Cnidarians with endosymbiotic algae (=zooxanthellae) take up dissolved inorganic nutrients from seawater, but neither the physiological mechanisms nor the effect of host nutrition on transport kinetics is known. We used the NH4+ analogue [14C]methylamine ([14C]MA) to examine these aspects of NH4+ uptake by a sea anemone (Aiptasia pallida) and a coral (Madracis decactis).Both intact symbioses and isolated zooxanthellae took up [14C]MA. In anemones, uptake rates per algal cell increased with time after feeding. Uptake rates for isolates from hosts unfed for 7– 10 d were linear for at least 200 min, slightly light‐dependent, and conformed to Michaelis‐Menten kinetics (Ks = 68 µM; V = 3.8 mol 10−18 cell−1 s−1). Isolates from well‐fed hosts took up [14C]MA much less rapidly at all concentrations tested and did not exhibit saturable uptake kinetics. NH4+ competitively inhibited [14C]MA uptake by isolated algae (inhibition constant = 4.0 µM) and reduced [14C]MA uptake by intact symbiotic anemones.

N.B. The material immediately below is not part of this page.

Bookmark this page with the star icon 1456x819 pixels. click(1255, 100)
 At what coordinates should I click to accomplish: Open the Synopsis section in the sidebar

We hypothesize that [14C]MA (and by analogy NH4+) uptake occurs by a “depletion‐diffusion” mechanism in intact symbiotic anemones with zooxanthellae maintaining very low intracellular [14C]MA and NH4+ concentrations in host tissue and that [14C]MA uptake kinetics will be useful in evaluating the nutritional status of corals and similar symbiotic associations under field conditions.